Le tue istruzioni:
Modifica le voci dall'inizio fino alla riga con "(x=54, y=497)" compresa, mettendo "tap action" al posto di "click action" e lasciando invariato tutto il resto. Nella risposta non includere le immagini.
= = = =
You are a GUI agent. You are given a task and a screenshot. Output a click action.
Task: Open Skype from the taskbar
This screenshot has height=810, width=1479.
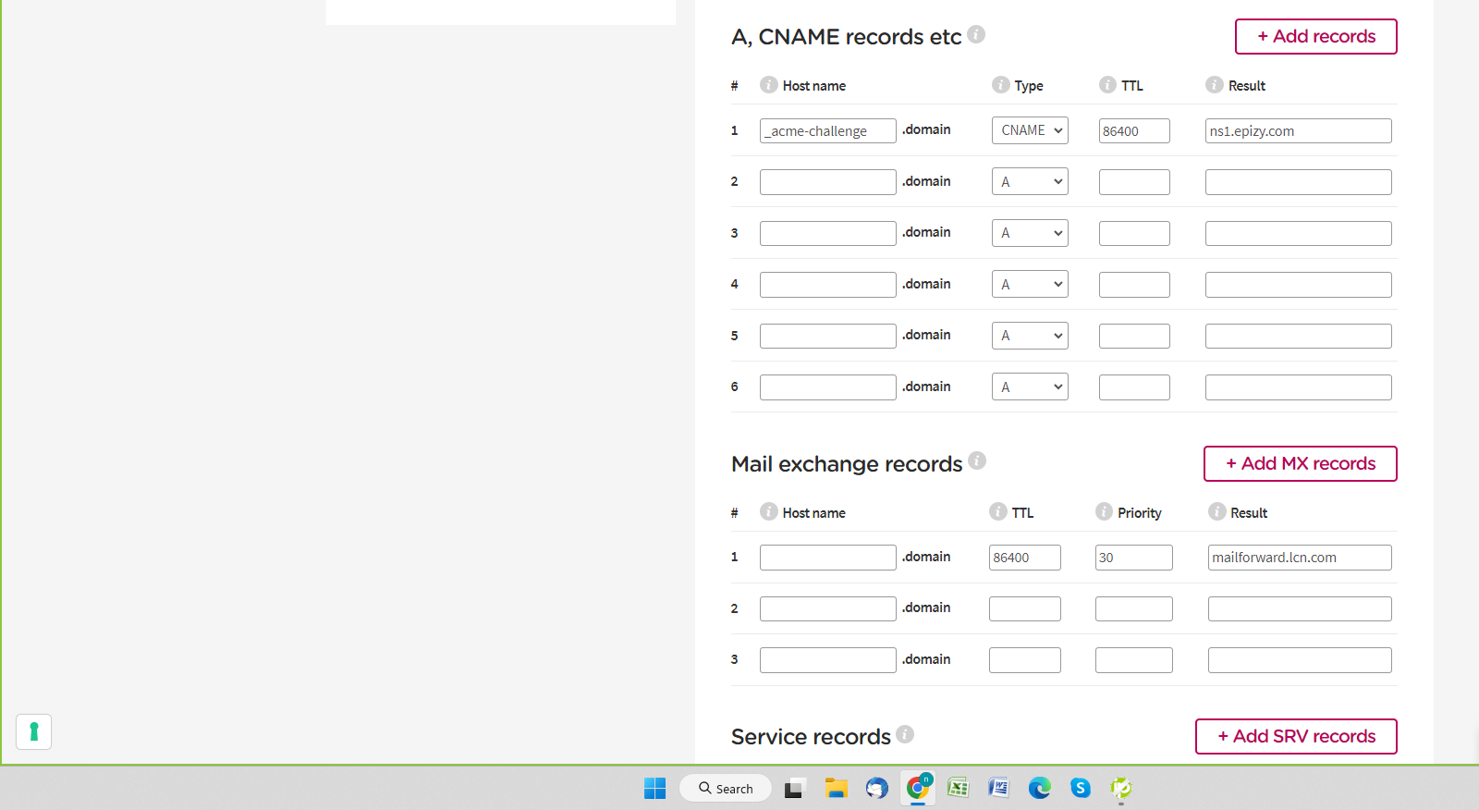click(x=1080, y=788)
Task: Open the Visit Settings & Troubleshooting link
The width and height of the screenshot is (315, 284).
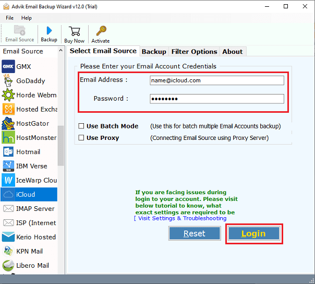Action: click(x=181, y=218)
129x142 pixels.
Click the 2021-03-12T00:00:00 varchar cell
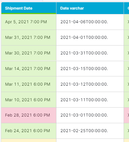[x=90, y=84]
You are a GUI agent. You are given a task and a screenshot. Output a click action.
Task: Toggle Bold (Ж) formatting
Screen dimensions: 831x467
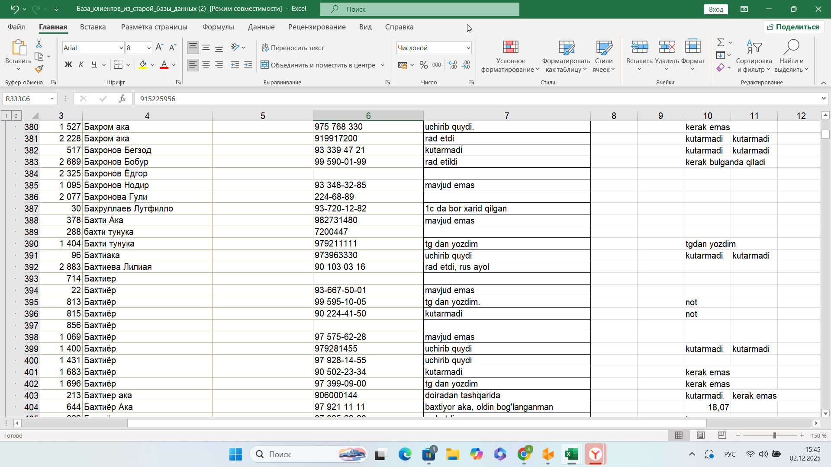coord(68,65)
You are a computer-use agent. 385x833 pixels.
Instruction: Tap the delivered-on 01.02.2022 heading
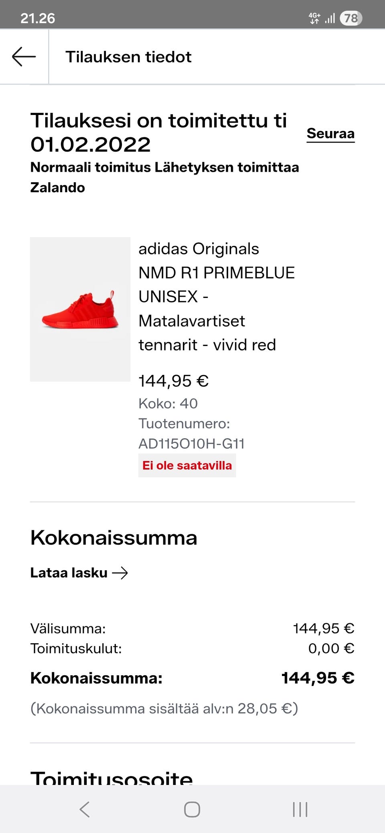[158, 132]
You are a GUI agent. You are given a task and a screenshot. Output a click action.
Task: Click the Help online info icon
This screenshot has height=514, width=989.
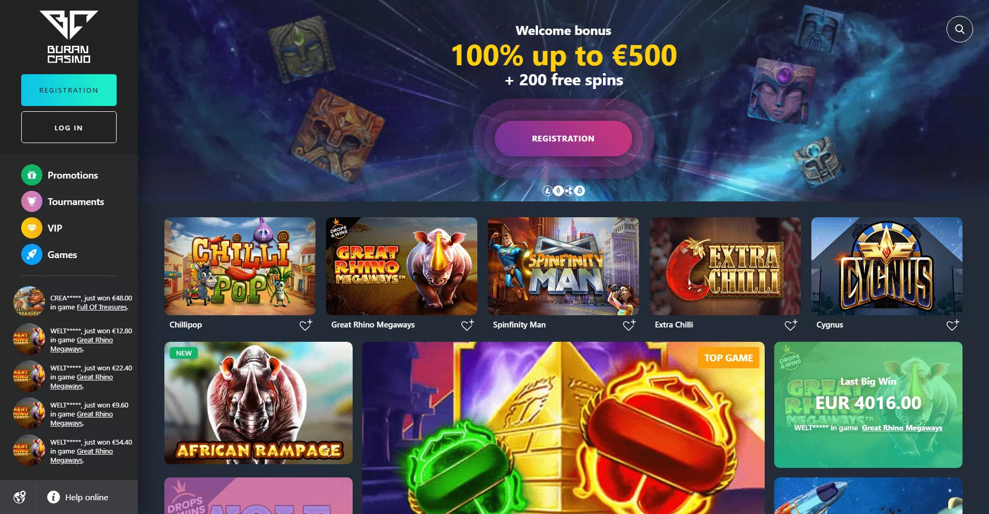(x=54, y=497)
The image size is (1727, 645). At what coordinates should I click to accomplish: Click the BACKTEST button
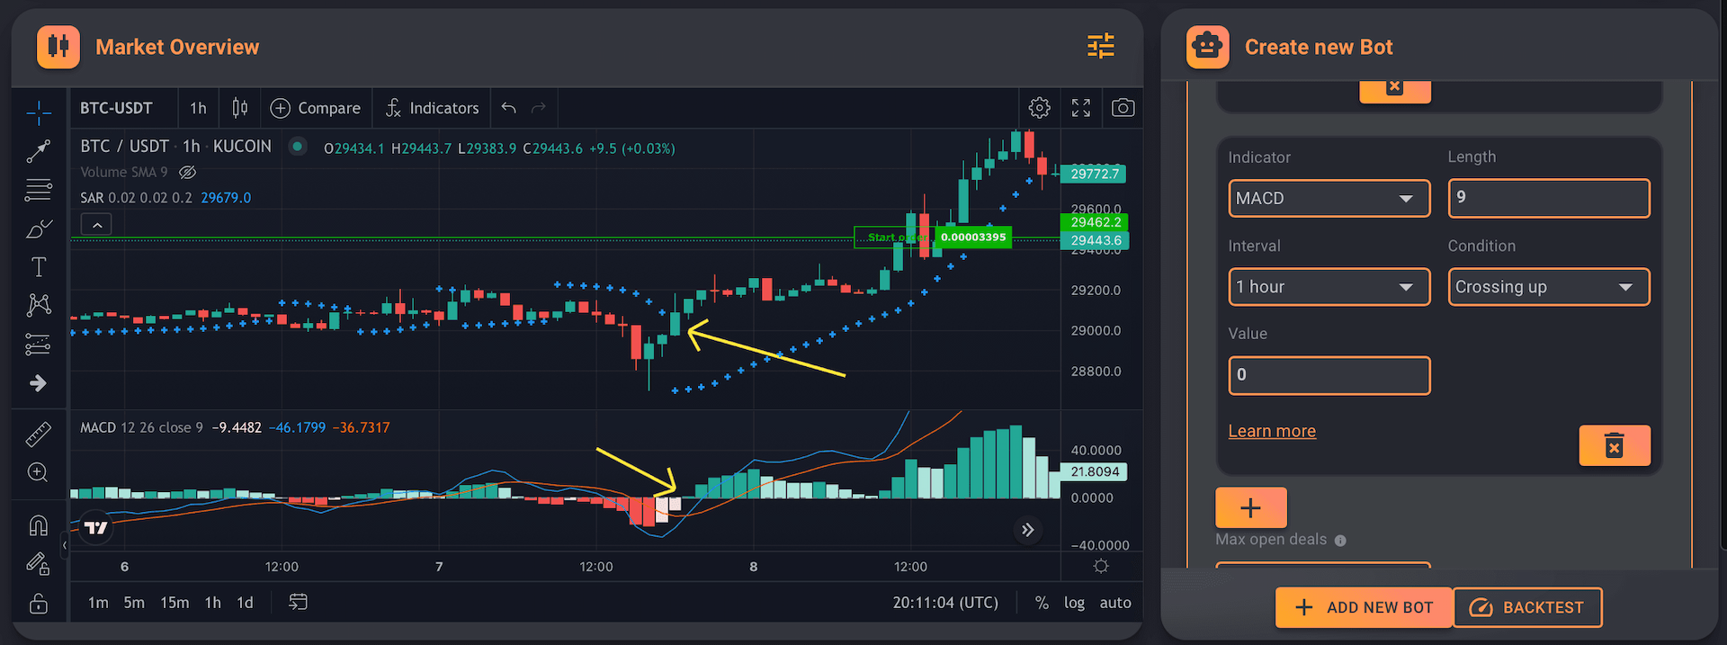(1526, 607)
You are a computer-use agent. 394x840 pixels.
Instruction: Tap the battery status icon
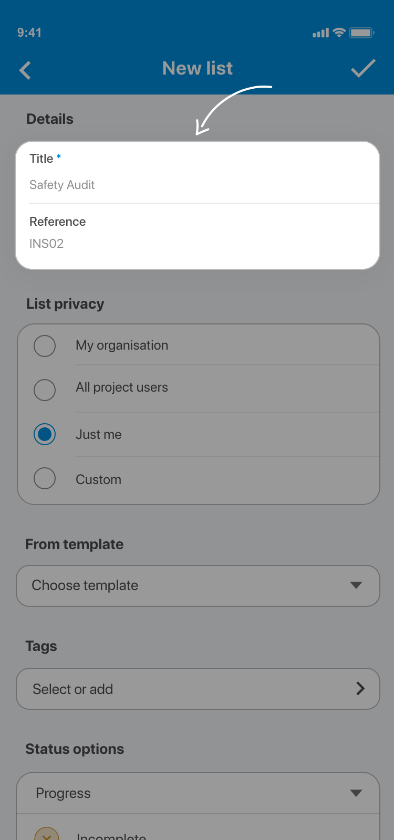click(x=361, y=33)
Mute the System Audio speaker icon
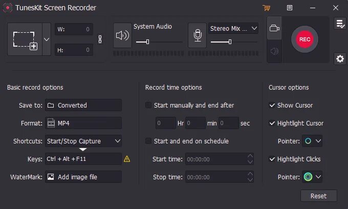 coord(122,35)
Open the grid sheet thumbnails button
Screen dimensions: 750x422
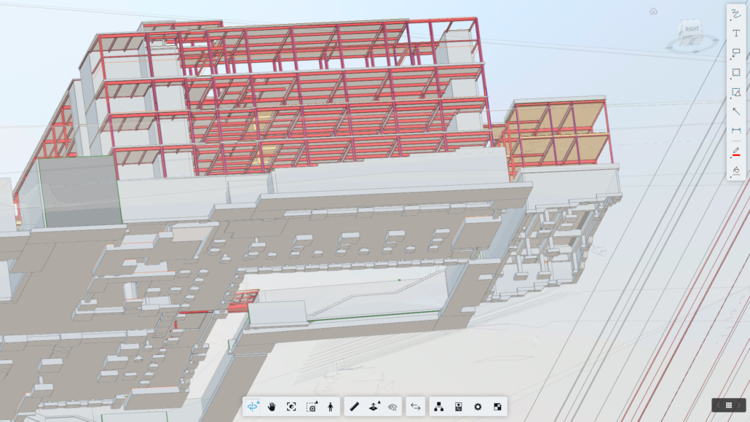729,405
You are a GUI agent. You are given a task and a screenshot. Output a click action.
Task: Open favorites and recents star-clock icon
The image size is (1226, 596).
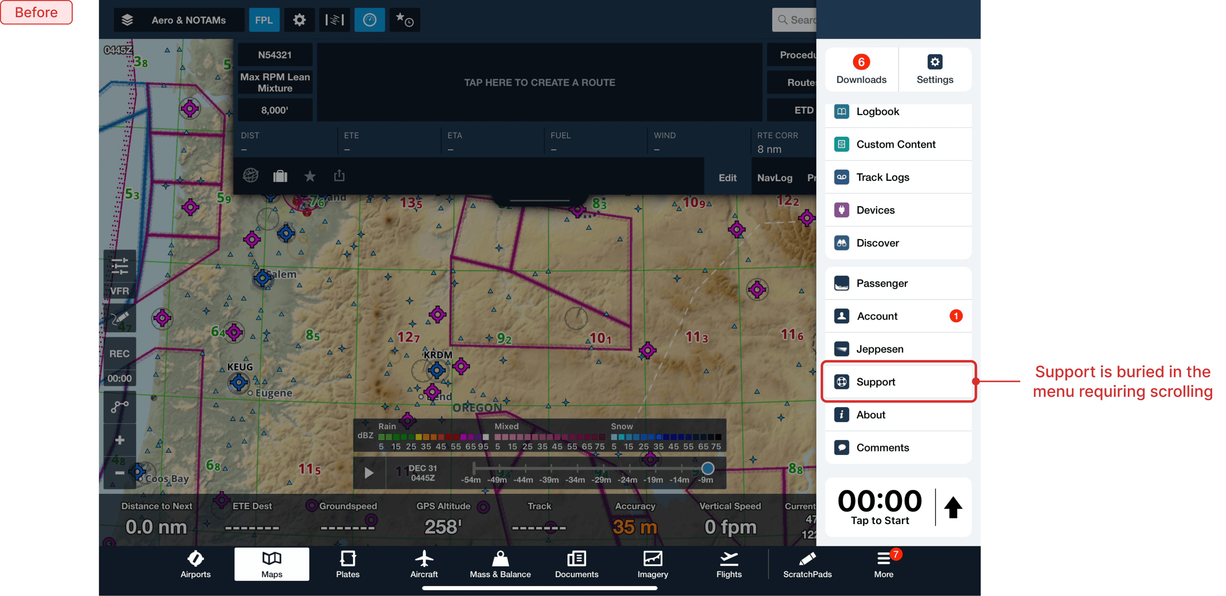click(405, 20)
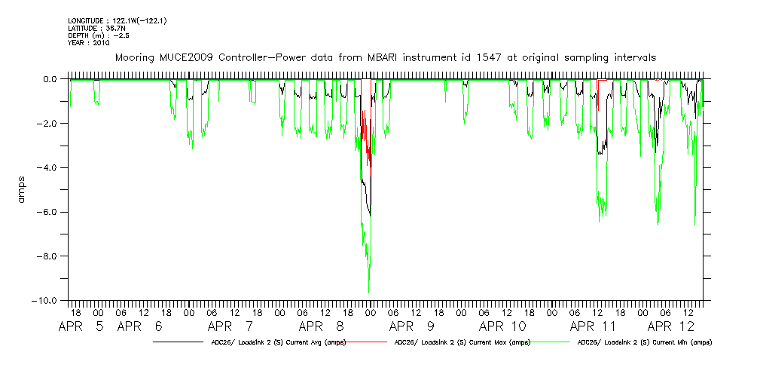760x380 pixels.
Task: Select the DEPTH (m) header line
Action: 101,35
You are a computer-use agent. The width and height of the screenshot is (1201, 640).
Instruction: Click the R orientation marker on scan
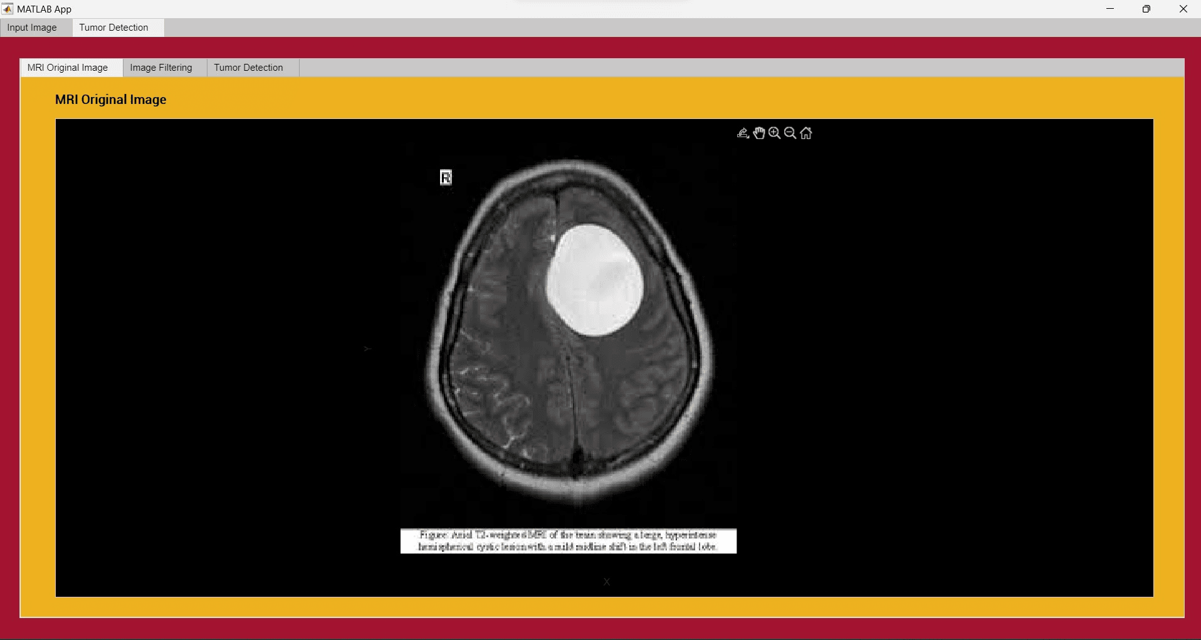click(x=446, y=178)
= = = =
Risposta al compito:
You are a GUI agent. You are given a task and a screenshot. Output a tap action.
Task: Open Skype from the taskbar
This screenshot has height=810, width=1479.
click(x=1080, y=788)
Task: Open the Visit Settings & Troubleshooting link
The width and height of the screenshot is (315, 284).
Action: click(x=181, y=218)
129x142 pixels.
Click the 2021-03-12T00:00:00 varchar cell
[x=90, y=84]
You are a GUI agent. You are given a task and a screenshot. Output a tap action.
Task: Toggle Bold (Ж) formatting
Screen dimensions: 831x467
coord(68,65)
You are a computer-use agent. 385x833 pixels.
Instruction: Tap the delivered-on 01.02.2022 heading
[158, 132]
You are a GUI agent. You are given a task and a screenshot. Output a tap action.
Task: Click the Help online info icon
This screenshot has height=514, width=989.
(x=54, y=497)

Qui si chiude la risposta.